The syntax for this problem is very easy. You only need to know about bit shifts. The concepts are also easy, but if you don't understand the concept, you can't write the few lines of code.
Nov 18 '07 #12
JosAH
11,448 Expert 8TB
How a simple problem can become a complicated educational issue. If only the OP
would come back so this entire little thingy could be solved in a nice way.

kind regards,

Jos
Nov 18 '07 #13
How a simple problem can become a complicated educational issue. If only the OP
would come back so this entire little thingy could be solved in a nice way.

kind regards,

Jos
I don't understand anything about bits really.

Why can't you just post the solution, with annotations so i understand what it does? Then we'd all be happy.
Nov 18 '07 #14
JosAH
11,448 Expert 8TB
I don't understand anything about bits really.

Why can't you just post the solution, with annotations so i understand what it does? Then we'd all be happy.
No we won't:

1) you still won't understand;
2) if you'd turn our work in you'd be cheating;
3) we don't cooperate with cheating;
4) future coworkers won't like you as a cheater;
5) at the end you won't be happy either.

Read up on those simple bit shifting operators and don't try to cheat.

kind regards,

Jos
Nov 18 '07 #15
No we won't:

1) you still won't understand;
2) if you'd turn our work in you'd be cheating;
3) we don't cooperate with cheating;
4) future coworkers won't like you as a cheater;
5) at the end you won't be happy either.

Read up on those simple bit shifting operators and don't try to cheat.

kind regards,

Jos
I have read up on them, but they don't seem so simple. Maybe you could explain them, if you don't think i'll understand...
All you have to do is explain to me this bit shifting and bits in general.

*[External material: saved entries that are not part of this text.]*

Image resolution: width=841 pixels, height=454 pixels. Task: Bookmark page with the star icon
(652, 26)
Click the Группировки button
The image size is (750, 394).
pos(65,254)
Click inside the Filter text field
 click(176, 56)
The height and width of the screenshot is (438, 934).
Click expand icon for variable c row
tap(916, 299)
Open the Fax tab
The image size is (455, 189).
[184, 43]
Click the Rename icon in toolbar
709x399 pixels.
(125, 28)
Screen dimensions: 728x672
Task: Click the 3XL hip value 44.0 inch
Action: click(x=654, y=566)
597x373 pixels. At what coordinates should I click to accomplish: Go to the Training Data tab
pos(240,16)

Then how i would use it for the concept of RGB.

But no.
Nov 18 '07 #16
oler1s
671 Expert 512MB
I have read up on them, but they don't seem so simple. Maybe you could explain them, if you don't think i'll understand...
But if you don't understand the material you find in your book or with Google, then you won't understand our explanations either. If there's a concept you don't understand, something about the material you don't get, you need to tell us what it is you don't understand.

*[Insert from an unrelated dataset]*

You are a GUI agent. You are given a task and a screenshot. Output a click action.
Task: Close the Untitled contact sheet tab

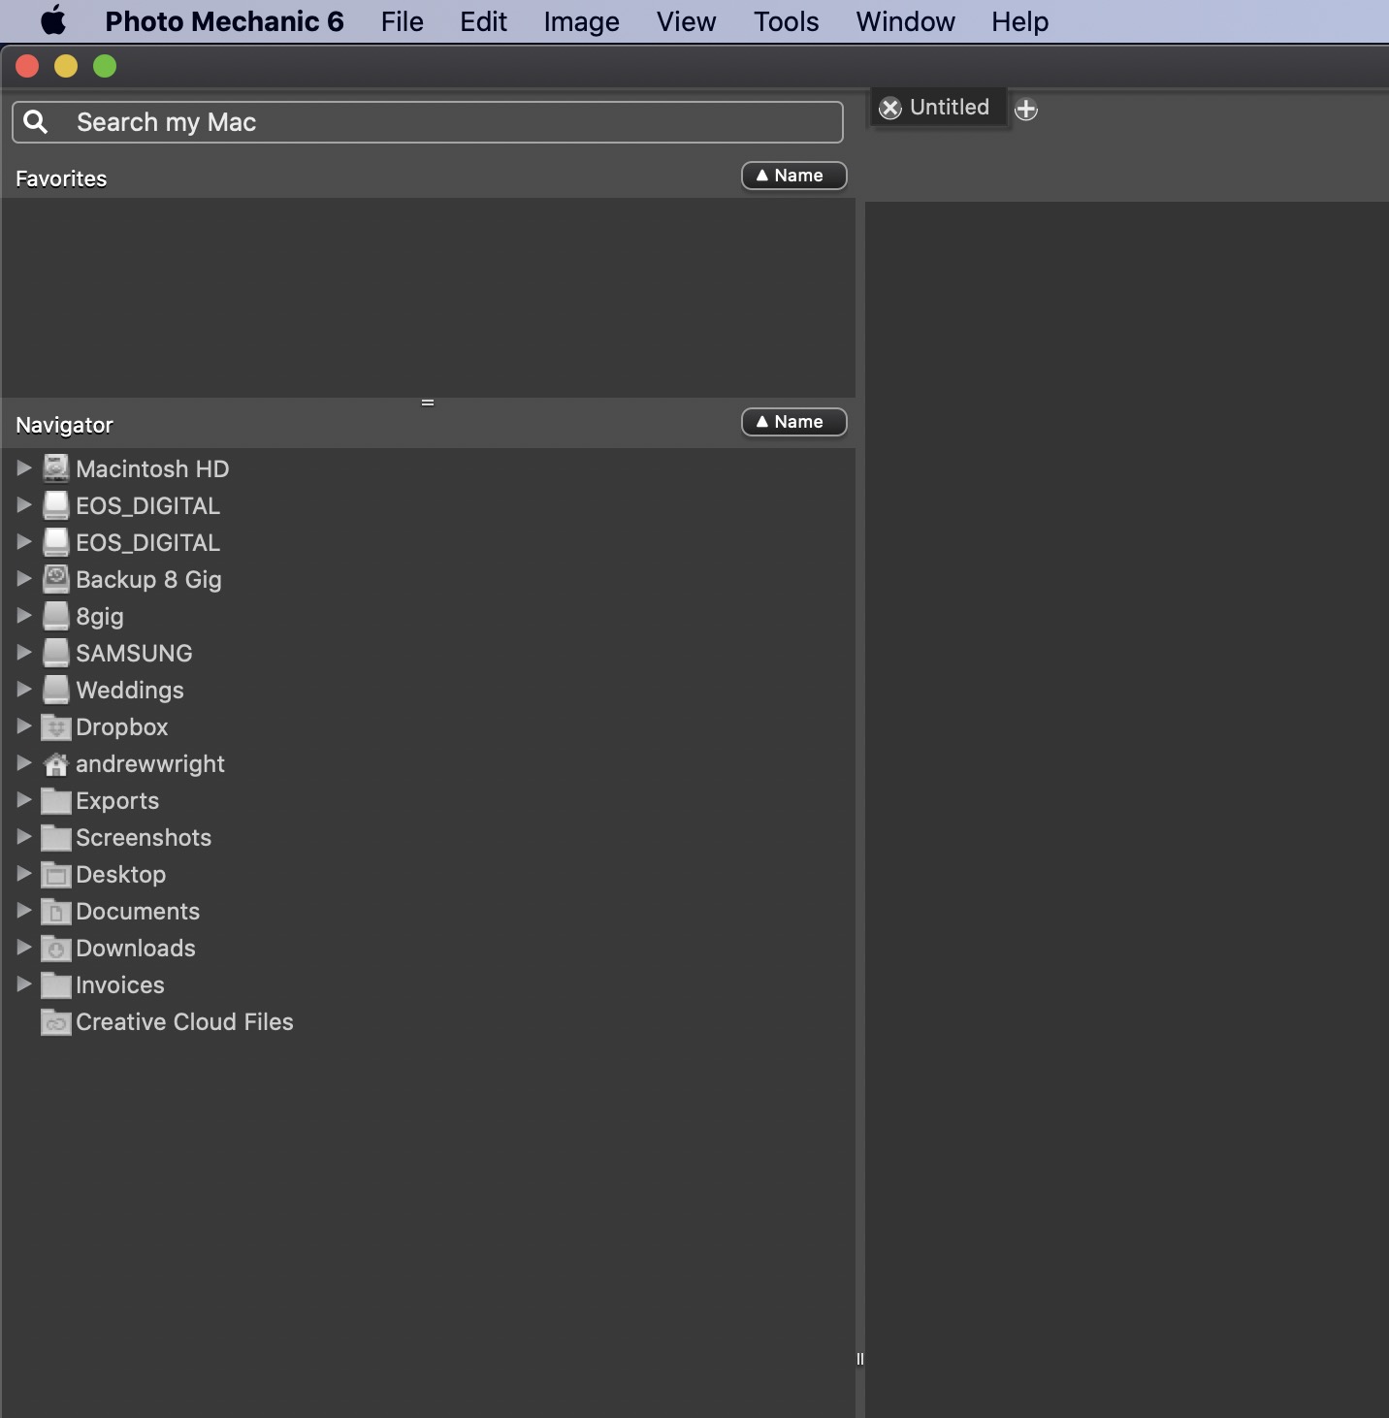coord(890,108)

All you have to do is explain to me this bit shifting and bits in general. Then how i would use it for the concept of RGB.
The concept can be explained with a Google search. You complain you don't understand the material. How do we know our explanation won't be wasted on you?

Moreoever, figuring out how to use bit shifting for RGB is the homework assignment. You need to think about it. As far as we can tell, you just want the answer, and you'll take the explanation if you feel like it.

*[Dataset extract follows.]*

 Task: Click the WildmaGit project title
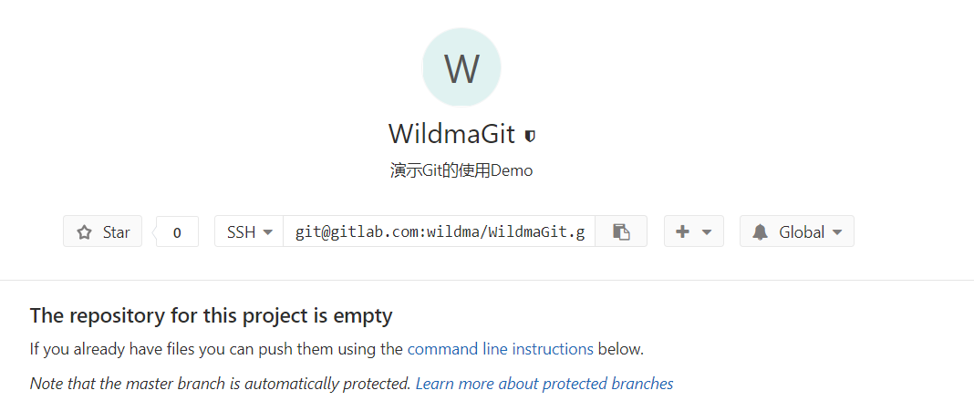[451, 133]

I'll give you a short description of bits and bit shifting. Let's see if you go anywhere with this.

A bit can be thought of as an on/off switch, because that's effectively what it is in hardware. Let's call off 0 and on 1. These would be your binary digits. When it comes to numbers, bits can correspond perfectly with a binary number. Let's say you have two bits. You can have this.
Expand|Select|Wrap|Line Numbers
1. Bit 1    Bit 0        Binary Number        Decimal Number
2.     0        0                        00            0
3.     0        1                        01            1
4.     1        0                        10            2
5.     1        1                        11            3
6.
Can you see a pattern with how many bits you need to have how large a number? R, G, and B go from 0 to 31. How many bits do they need minimum?

Now consider bit shift. As it sounds, it's simply a shift:
0010 << 1 becomes 0100
0001 << 3 becomes 1000
It's the reverse direction for >>.

Now think. Knowing how many bits there are in R, G, and B, and using bit shifting, how can you form a 16 bit "number" from R,G, and B?